Selasa, 31 Oktober 2017.
Bacaan: Rom 8:18-25: Mzm 126:1-6: Luk 13:18-21
Renungan
PAULUS mengungkapkan makna dari sebuah pengharapan. Dasar pengharapan itu adalah iman. Harapan itu seperti Abraham yang percaya pada janji Allah akan adanya keturunan. Harapan itu seperti Musa yang berani berangkat ke tanah terjanji. Harapan adalah keberanian untuk melangkah di dalam kegelapan dengan menggandeng tangan Allah. Pengharapan ini hanya muncul ketika kita percaya bahwa Allah menuntun kita kepada happy ending keselamatan.

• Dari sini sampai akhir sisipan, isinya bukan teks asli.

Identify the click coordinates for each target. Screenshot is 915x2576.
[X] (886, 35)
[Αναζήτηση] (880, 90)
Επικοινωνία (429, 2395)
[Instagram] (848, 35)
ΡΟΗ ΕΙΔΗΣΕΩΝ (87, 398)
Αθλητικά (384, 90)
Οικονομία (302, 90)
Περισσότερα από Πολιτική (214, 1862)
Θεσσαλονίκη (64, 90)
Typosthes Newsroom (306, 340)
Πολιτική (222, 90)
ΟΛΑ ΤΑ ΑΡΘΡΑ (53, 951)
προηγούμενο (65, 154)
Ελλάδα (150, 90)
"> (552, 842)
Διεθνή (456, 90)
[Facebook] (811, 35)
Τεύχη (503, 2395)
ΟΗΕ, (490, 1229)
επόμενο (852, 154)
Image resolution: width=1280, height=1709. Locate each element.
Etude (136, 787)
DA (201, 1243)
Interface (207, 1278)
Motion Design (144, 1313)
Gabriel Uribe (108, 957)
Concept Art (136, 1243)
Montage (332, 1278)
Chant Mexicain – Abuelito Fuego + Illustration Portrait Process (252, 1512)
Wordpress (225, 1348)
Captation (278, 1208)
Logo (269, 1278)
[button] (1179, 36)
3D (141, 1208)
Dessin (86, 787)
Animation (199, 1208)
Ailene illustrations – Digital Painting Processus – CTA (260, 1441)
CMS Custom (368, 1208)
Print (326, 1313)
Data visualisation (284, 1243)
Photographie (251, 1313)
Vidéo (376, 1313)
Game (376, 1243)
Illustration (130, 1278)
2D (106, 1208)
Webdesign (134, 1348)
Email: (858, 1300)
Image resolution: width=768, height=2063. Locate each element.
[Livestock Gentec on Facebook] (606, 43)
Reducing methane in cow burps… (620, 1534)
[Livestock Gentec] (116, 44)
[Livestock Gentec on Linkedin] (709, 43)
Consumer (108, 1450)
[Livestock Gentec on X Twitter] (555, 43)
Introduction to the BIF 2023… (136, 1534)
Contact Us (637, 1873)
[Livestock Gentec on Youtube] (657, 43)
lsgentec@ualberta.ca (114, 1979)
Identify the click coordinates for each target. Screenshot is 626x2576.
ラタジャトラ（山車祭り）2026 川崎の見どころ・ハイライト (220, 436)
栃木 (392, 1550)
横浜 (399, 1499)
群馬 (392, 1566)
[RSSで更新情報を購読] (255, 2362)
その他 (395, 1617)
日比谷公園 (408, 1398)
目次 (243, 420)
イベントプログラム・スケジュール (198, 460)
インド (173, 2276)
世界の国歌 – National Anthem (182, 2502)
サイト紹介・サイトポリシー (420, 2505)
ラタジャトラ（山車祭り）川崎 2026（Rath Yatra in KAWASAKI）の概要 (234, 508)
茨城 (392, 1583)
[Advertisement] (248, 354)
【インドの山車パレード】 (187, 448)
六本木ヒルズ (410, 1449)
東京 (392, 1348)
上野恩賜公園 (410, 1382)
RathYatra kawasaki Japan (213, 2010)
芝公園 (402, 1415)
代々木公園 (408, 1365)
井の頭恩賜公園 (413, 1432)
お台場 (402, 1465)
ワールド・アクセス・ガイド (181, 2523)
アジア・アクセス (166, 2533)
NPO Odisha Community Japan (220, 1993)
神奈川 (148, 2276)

Pengharapan ini juga perlu kita tumbuhkan dalam relasi perkawinan dan keluarga kita. Kadang kita putus asa, tidak sabar dan “grusa-grusu” untuk mengambil keputusan tegas seperti meninggalkan pasangan-anak-orang tua, atau menghukum mereka. Kita tidak tahan hidup dalam kegelapan, ketidakpastian dan ingin segera dapat solusi. Berharap membuat kita tahan dalam situasi tidak nyaman, belajar percaya dan terus melangkah ke arah yang benar sesuai dengan tuntunan Tuhan. Berharap pada suatu saat juga membuat kita tidak dapat berbuat apa-apa atas persoalan hidup kita; kita hanya bisa “wait dan see”, percaya bahwa Allah akan mengerjakan pekerjaanNya pada waktuNya. Banyak perkawinan dan keluarga yang dipulihkan setelah sekian tahun lamannya, karena mempunyai satu keutamaan ini yaitu harapan .
Kontemplasi
Gambarkan makna pengharapan yang diwartakan oleh Paulus.
Refleksi
Kapan aku mengalami situasi gelap dalam hidupku? Dan bagaimana Allah melepaskanku dari situasi tersebut karena aku hidup di dalam pengharapan?
Doa
Ya Bapa, ajar aku percaya dan terus berharap bahkan ketika aku tidak mempunyai alasan apapun untuk berharap. Amin.
Perutusan
Dalam situasi sulit, gelap dan “seakan” tidak ada jalan keluar, aku belajar meletakkan pengharapanku kepada Allah.